Chat is how we’re bending tubes today
Chat gave us our first taste of magic with LLMs. It’s simple, intuitive, and familiar. Even more, it exposes the indeterminism of LLMs in the best way. Text in, intelligence out. It showed us what’s possible with little effort.
But chat itself embodies the "bending tubes" phase that Ive described. It’s powerful, but it's also raw and unfinished. The openness of chat creates ambiguity and cognitive overload. Users can feel unsure of how to start or proceed. When I see chat interfaces, I still feel we are somehow early. Like we’re excitedly experimenting with our new capabilities. But we haven’t yet found the right abstractions and metaphors.
I’m not claiming the next generation of generative interfaces will abandon chat entirely.
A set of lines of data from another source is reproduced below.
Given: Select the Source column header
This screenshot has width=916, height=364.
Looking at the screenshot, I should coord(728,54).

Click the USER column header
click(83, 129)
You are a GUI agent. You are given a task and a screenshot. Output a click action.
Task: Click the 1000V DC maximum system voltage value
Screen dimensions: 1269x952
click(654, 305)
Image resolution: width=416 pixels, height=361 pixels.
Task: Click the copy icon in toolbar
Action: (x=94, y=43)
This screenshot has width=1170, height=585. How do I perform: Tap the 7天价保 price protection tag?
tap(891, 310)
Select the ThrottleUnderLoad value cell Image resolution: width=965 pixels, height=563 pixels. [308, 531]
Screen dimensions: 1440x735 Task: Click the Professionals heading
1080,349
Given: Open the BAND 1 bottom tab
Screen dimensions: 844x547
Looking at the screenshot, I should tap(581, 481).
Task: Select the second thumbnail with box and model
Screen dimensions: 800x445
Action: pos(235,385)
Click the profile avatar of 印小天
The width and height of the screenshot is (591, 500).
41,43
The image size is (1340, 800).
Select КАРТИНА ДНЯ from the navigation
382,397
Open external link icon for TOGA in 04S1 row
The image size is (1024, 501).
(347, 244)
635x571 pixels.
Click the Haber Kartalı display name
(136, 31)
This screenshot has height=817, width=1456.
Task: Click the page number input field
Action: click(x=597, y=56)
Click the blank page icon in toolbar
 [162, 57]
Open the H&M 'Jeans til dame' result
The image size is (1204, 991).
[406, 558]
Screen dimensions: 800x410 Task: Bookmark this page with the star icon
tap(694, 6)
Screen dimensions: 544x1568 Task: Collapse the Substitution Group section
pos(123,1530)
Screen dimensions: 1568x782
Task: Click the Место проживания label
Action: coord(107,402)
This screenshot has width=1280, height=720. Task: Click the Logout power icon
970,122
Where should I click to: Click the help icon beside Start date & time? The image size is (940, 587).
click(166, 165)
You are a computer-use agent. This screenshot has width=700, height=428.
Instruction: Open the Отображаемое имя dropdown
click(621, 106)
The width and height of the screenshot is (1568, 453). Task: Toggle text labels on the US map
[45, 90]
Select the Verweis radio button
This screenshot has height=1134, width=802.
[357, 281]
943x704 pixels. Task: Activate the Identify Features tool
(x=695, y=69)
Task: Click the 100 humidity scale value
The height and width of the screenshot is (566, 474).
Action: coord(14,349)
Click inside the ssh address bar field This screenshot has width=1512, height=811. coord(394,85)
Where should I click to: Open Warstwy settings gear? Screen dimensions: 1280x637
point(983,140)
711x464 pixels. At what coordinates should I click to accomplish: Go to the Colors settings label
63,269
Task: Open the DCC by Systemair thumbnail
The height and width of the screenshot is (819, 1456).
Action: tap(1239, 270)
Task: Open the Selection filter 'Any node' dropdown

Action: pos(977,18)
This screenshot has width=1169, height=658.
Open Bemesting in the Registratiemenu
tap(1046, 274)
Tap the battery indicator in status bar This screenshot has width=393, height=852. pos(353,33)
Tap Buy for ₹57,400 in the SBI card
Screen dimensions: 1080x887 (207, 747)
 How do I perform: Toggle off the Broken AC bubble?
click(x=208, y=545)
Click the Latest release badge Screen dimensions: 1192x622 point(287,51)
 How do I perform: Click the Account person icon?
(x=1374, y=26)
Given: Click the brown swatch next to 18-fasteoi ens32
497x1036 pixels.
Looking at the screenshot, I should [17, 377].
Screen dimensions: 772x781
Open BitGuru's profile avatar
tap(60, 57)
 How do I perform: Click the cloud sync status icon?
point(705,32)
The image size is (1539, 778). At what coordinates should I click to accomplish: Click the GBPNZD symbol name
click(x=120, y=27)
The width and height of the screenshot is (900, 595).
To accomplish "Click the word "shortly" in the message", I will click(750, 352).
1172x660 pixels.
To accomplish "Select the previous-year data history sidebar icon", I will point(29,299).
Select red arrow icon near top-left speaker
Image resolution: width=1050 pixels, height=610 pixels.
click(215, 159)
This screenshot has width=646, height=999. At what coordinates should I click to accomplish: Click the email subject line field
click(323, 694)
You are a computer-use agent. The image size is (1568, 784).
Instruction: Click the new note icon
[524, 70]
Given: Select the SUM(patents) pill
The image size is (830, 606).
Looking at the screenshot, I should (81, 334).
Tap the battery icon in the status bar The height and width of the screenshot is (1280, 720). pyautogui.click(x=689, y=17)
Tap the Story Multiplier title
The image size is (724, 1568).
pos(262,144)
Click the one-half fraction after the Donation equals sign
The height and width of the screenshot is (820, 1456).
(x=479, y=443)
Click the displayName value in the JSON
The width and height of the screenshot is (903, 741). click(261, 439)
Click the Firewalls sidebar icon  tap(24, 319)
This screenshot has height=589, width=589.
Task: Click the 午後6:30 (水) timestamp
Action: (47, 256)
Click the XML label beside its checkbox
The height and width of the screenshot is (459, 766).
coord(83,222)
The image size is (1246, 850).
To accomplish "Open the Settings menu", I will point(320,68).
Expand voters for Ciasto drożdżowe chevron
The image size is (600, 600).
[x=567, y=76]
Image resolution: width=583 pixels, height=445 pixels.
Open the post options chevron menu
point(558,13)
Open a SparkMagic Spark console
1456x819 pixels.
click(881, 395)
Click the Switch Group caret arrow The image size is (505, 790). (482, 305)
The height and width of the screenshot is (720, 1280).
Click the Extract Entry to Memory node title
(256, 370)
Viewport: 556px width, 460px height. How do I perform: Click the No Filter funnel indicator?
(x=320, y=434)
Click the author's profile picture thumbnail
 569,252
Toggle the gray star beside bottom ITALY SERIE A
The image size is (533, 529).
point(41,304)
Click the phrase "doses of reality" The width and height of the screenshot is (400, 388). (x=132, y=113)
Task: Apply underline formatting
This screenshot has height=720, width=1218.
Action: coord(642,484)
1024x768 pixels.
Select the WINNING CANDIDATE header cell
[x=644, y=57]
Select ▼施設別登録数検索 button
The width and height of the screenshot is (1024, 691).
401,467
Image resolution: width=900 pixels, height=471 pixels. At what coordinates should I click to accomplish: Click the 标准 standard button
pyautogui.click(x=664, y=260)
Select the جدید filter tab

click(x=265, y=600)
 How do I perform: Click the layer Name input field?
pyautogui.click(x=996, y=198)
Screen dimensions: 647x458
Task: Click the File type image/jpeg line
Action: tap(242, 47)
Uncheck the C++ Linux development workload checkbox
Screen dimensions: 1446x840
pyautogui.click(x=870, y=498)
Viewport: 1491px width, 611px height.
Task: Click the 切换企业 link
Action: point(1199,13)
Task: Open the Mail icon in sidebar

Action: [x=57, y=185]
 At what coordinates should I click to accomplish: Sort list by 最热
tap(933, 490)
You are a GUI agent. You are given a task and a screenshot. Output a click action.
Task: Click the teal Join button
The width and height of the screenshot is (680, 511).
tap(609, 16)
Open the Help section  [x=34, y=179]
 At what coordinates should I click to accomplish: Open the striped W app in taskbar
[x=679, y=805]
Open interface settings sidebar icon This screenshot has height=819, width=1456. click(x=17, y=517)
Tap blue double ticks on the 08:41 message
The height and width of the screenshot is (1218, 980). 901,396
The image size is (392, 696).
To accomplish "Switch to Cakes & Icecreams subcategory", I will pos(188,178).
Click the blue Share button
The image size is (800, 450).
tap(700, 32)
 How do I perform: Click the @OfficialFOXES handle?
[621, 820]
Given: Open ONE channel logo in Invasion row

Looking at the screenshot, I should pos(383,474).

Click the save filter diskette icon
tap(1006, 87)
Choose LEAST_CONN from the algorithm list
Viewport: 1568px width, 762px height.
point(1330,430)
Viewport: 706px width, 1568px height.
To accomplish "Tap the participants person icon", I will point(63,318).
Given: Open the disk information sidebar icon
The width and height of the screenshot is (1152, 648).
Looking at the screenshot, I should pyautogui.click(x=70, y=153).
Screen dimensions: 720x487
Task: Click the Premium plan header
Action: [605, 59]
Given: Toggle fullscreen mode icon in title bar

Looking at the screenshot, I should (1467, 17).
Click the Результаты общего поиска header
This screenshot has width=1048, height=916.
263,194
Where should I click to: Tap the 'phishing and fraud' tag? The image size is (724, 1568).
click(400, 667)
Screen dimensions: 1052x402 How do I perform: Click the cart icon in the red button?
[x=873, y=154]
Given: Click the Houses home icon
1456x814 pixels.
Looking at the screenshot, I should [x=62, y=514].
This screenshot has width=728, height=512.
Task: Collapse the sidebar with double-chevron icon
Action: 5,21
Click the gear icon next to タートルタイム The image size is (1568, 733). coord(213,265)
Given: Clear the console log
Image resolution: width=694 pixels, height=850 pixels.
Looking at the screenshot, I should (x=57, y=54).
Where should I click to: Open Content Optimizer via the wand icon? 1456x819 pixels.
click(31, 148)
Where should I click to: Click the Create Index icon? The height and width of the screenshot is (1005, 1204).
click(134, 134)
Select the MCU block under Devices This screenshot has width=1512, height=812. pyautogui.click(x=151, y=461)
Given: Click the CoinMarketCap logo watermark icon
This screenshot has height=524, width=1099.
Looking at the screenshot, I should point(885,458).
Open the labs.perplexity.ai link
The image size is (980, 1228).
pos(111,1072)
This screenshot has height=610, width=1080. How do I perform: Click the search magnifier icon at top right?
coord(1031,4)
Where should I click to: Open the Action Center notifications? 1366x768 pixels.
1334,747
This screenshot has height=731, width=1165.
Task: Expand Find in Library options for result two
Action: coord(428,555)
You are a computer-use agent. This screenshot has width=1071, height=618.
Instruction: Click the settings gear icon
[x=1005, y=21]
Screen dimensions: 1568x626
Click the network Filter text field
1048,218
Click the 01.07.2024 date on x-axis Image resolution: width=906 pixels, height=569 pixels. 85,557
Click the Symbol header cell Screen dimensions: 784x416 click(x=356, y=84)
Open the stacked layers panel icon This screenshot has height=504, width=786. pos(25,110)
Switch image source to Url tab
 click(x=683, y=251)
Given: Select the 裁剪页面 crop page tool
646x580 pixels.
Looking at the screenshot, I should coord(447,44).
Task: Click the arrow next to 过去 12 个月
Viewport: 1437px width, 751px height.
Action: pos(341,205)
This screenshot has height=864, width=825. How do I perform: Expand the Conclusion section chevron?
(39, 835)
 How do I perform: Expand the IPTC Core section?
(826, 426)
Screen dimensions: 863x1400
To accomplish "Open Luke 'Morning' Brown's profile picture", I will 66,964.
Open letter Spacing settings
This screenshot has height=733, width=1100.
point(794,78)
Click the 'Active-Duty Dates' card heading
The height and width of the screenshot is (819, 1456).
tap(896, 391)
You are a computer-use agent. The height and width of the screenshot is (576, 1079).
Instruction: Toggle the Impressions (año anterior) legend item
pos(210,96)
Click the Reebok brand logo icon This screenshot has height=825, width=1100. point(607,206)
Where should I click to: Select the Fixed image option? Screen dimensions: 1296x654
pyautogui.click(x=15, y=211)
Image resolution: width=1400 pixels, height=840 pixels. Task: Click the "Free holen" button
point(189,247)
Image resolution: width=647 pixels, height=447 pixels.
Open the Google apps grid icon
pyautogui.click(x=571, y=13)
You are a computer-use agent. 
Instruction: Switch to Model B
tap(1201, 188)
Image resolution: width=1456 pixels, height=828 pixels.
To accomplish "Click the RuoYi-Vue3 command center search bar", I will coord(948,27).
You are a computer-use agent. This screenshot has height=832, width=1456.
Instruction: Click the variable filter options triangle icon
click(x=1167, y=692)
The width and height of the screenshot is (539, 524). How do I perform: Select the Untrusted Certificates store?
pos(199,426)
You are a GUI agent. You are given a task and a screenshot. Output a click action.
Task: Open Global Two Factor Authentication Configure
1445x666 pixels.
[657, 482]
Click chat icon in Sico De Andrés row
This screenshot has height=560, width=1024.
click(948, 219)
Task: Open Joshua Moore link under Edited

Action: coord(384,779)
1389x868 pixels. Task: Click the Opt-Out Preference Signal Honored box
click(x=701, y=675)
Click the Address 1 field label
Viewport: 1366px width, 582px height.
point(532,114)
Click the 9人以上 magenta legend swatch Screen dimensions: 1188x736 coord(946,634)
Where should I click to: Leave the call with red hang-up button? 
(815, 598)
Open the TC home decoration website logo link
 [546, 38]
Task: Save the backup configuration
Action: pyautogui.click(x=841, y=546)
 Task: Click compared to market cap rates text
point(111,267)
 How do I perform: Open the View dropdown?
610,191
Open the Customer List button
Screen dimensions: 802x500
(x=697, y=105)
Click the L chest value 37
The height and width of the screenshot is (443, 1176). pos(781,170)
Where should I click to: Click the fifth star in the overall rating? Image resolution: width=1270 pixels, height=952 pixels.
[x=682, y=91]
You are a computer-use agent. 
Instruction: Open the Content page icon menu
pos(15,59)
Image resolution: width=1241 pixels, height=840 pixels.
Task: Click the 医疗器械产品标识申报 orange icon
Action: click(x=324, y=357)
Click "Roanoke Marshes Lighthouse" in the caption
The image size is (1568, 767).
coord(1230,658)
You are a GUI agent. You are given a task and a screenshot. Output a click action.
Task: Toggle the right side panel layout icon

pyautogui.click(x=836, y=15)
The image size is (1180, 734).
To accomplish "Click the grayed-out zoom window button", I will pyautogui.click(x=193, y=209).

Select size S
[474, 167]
But I am hopeful there’s an evolution. I want AI interfaces that strike a better balance between preserving indeterministic magic while gently guiding the user. As we integrate memory and context, I’m optimistic we can shape interactions without overwhelming users.
Just like beauty evolved slowly from Bauhaus designers first bending tubes, truly elegant AI interfaces will come only after we iterate beyond our current excitement.
Defining beauty for software
In this tube-bending phase of AI, we’re plugging LLMs into workflows, building copilots, engineering agents that automate away complexity. We’re excited.
Over time, I expect we will realize that capability alone isn’t enough. This movement started with that energy. But we will need abstractions, metaphors, and yes — taste. We need the patience to craft beautiful, AI-native products. Products that were designed from the ground up around intelligent systems.
This beauty goes beyond surface-level aesthetics. It taps into finding the essence of well-designed software. Ask yourself: if you started fresh today, knowing what our models can do, would we build software the same way? Would the Internet look the same? Would we still build the same devices, browsers, operating systems, web pages, apps, clicks, modals, navigation bars?
It would feel wrong. It’s too much friction. There is a pipe dream for how software with AI should feel: fewer barriers, less cognitive overhead, fewer distractions. Users should move fluidly from intention to action.
That’s true beauty. It’s usable. Intentionally simple. Delightful to interact with. Software should feel inevitable and natural. Like humans designed it.
Embracing the bending tubes
So why do we keep making bold predictions, even when the interfaces still feel so unfinished?
It’s belief. We sense the paradigm shift. And deep down, we believe we can shape it. Even if we’re wrong about the details, our predictions are a way of participating. They reflect our intent to influence what comes next.
Listening to Ive reminded me that everything is happening as it should. It’s okay that we haven’t found the perfect metaphors yet. That our interfaces still feel clumsy. We’re not behind, we’re early.
We’re bending tubes. And that’s the work.
The only way to arrive at something truly beautiful is to build through the early chaos. So let’s keep predicting. Keep designing. Keep sketching the outlines of what’s possible.
The future doesn’t just happen to us. We shape it, one bent tube at a time.